The objectives are achieved by providing a lifting device in which a plurality of lifting arms are capable of automatically pivoting at least radially outward as the device is lowered into position within the shell. In particular, the device comprises a lowermost ground engager that is configured to force shell engaging portions of the arms radially outward into contact with a radially inward facing surface of the shell as the device is lowered into contact with the ground or an intermediate support structure on which the shell is mounted immediately prior to lifting. Accordingly, the present lifting device does not require service personnel to release a locking mechanism to allow the arms to engage the shell as this occurs simultaneously on lowering the device into contact with the ground and the shell. According to a first aspect of the present invention there is provided a gyratory crusher shell lifting device for lifting a gyratory crusher shell comprising: a hub positioned on a central axis of the device and having a first lift element to hang the device from auxiliary lifting apparatus; a plurality of arms mounted at the hub via respective pivot mountings, an axially lower portion of the arms extending axially downward and to be capable of extending radially outward from the pivot mountings and having radially outward directed shell engaging portions positioned at or towards an axially lower lengthwise end of the arms to contact a radially inward facing surface of a gyratory crusher shell; at least one ground engager positioned axially below the lower portion of the arms when the device is in an inoperative mode in which the shell engaging portions are pivoted radially inward relative to the hub; characterised in that: the at least one ground engager is configured to contact the ground when the device is lowered axially into the gyratory crusher shell to cause the arms to pivot about the pivot mountings and adapt the device from the inoperative mode to an operative mode in which the shell engaging portions are pivoted radially outward relative to the hub.

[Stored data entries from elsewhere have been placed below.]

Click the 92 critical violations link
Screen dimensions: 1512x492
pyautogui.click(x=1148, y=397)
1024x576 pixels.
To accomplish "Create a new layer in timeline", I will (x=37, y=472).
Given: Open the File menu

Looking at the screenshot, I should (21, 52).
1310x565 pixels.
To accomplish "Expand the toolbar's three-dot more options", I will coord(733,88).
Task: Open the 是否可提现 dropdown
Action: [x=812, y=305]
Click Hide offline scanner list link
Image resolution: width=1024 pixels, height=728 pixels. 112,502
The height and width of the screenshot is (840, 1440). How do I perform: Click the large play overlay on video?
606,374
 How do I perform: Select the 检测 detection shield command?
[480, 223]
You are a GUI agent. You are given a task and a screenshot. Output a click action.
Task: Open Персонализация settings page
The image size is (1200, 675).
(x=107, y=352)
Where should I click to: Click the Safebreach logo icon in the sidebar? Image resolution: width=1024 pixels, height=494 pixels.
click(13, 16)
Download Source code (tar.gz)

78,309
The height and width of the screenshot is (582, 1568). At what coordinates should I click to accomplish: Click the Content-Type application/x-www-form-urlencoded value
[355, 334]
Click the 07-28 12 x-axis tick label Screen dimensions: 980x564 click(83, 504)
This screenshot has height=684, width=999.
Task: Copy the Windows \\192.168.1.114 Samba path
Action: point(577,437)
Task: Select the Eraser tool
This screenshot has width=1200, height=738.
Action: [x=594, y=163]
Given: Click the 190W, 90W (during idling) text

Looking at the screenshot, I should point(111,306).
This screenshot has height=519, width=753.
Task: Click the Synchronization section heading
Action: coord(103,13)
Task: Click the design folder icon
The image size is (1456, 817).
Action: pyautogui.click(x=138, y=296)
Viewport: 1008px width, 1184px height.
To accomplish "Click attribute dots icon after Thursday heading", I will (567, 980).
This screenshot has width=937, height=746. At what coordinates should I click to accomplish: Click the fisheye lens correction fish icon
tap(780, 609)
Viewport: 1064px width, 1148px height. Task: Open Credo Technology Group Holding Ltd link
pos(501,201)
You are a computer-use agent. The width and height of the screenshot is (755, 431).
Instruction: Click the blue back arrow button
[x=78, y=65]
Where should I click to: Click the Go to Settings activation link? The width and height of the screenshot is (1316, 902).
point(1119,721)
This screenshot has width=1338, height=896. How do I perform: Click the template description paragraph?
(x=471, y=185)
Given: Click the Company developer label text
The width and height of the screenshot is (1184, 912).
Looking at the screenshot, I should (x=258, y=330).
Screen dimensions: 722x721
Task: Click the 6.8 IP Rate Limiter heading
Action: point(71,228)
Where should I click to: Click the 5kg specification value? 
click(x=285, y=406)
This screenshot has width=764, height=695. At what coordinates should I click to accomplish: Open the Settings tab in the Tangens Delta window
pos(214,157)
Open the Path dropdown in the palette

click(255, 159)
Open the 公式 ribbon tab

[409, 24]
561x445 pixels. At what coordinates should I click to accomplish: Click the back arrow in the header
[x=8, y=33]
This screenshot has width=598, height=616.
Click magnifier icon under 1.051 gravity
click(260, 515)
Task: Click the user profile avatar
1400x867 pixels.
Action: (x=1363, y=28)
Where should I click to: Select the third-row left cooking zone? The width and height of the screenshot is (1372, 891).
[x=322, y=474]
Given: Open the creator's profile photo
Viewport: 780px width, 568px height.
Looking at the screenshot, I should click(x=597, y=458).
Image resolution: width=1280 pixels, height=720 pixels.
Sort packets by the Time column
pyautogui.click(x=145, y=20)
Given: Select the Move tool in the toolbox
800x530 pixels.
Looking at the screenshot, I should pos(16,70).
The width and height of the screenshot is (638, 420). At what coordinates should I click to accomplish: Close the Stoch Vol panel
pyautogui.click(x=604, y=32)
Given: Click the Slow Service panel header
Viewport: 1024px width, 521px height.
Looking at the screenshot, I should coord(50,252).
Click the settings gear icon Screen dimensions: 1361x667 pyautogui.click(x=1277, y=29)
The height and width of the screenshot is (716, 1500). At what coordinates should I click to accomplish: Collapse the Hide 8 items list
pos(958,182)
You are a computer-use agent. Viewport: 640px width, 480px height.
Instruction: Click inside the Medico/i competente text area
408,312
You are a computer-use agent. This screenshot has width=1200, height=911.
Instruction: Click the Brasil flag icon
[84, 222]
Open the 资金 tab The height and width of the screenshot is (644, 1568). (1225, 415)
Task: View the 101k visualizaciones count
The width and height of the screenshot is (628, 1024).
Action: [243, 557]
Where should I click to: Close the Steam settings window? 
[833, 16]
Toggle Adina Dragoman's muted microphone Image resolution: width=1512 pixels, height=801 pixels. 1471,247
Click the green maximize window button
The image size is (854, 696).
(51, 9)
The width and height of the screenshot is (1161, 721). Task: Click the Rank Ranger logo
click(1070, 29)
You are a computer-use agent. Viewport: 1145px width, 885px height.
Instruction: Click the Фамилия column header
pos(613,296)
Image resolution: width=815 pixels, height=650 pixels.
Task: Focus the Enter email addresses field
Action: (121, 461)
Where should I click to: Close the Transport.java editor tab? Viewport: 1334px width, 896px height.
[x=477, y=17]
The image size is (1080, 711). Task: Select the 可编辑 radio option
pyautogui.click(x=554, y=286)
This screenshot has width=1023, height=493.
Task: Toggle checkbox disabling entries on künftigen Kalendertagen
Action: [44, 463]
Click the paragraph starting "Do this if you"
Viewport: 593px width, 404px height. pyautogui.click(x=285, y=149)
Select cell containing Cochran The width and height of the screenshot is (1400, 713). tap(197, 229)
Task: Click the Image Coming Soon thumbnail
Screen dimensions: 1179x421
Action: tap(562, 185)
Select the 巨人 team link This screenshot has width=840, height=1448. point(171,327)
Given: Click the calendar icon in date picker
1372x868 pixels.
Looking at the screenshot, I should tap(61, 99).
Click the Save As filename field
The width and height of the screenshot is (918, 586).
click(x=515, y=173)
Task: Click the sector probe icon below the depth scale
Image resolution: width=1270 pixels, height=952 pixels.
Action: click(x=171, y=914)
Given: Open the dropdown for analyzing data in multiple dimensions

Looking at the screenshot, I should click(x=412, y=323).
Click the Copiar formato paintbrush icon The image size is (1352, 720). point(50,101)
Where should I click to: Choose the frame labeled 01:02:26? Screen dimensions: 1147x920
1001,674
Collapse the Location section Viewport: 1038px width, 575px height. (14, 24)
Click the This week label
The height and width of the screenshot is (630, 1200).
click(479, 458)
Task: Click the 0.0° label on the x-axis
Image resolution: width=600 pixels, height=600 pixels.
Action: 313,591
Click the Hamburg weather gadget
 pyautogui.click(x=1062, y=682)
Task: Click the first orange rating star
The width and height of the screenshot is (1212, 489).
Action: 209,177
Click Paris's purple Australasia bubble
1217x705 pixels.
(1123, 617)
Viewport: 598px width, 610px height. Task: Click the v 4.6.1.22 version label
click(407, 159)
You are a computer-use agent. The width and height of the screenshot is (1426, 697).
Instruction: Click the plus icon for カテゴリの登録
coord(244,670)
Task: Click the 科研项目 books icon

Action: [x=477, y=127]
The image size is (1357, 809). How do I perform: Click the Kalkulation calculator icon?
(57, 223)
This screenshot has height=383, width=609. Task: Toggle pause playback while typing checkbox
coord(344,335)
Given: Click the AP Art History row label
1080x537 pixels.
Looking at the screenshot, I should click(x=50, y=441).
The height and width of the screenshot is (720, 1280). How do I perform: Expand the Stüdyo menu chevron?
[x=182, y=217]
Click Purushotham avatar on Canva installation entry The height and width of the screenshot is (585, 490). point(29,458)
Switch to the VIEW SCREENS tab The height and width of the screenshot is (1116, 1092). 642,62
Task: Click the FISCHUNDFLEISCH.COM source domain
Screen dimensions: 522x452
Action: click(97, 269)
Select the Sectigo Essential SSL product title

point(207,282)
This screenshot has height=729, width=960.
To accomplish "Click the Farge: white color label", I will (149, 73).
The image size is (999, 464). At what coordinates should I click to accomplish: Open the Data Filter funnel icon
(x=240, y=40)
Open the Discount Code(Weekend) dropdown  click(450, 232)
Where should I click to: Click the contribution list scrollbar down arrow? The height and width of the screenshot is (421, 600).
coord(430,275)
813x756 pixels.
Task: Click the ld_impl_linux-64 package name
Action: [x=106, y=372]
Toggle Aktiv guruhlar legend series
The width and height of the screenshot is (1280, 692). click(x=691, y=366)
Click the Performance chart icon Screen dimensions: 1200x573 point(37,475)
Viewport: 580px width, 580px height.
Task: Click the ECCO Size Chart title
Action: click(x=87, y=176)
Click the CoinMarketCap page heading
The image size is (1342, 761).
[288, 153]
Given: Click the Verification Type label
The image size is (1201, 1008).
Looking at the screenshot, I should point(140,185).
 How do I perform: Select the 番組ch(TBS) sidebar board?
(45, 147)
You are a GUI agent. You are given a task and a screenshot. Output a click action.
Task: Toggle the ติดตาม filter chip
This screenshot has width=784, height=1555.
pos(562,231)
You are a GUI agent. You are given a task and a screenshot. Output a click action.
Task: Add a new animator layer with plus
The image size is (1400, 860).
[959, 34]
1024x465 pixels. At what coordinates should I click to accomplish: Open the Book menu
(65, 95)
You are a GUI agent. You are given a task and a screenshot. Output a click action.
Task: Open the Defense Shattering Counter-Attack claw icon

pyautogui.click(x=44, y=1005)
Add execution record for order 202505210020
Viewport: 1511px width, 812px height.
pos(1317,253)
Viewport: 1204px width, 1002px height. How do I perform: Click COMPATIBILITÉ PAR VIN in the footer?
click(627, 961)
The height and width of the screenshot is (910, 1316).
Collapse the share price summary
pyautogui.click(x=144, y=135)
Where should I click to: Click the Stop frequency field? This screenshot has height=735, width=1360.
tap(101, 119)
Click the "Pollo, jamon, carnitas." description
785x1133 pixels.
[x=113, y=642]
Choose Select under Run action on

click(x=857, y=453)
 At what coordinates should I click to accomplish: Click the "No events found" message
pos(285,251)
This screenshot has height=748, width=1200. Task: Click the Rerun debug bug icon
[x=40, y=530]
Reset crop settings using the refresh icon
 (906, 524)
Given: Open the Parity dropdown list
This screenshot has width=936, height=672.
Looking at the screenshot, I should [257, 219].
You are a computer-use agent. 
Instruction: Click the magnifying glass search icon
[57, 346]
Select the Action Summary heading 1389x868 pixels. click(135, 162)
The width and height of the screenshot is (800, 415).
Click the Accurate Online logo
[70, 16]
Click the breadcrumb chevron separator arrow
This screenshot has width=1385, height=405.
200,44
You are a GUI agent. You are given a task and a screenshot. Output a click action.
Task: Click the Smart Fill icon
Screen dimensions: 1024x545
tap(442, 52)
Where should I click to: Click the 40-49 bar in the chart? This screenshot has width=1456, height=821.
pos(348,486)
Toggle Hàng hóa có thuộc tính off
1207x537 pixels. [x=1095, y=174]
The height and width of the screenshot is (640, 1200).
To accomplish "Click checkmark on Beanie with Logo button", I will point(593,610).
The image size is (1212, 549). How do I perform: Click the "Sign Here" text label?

Preferably, the arms comprise axially upper regions that extend axially upward and radially outward from the pivot mountings at least when the device is in the inoperative mode, the axially upper regions configured to pivot radially inward towards the central axis when the device is adapted from the inoperative mode to the operative mode. Optionally, the axially upper regions may be configured to extend axially upward and radially outward from the pivot mountings such that an axially upper lengthwise end of the arms is positioned radially outside the hub so as to be accessible at least when the device is in the operative mode. Advantageously, the arms comprise a length between the respective axially lower and upper ends that extend axially upward and radially outward from the hub so as to project axially and radially outward from the upper annular rim of the shell to enable convenient attachment of suspension chains immediately prior to lifting. Accordingly, service personnel are not required to position themselves immediately over or into the shell when readying the device and shell for secure lifting. Moreover, the upper ends extending axially upward and radially outward from the hub acts to maximise the clamping force by which the shell engaging portions are forced and maintained in contact with the inner surface of the shell in the operative mode. Additionally, the radially outward extending upper arm regions are also configured to engage the upper annular rim of the shell (for certain shell geometries) as the device is lowered. This acts to actuate an initial radially outward pivoting of the shell engaging portions towards the shell inner crushing face. This initial arm pivoting action is facilitated by configuring the arm upper regions with a curvature or angled orientation relative to the longitudinal axis of the device.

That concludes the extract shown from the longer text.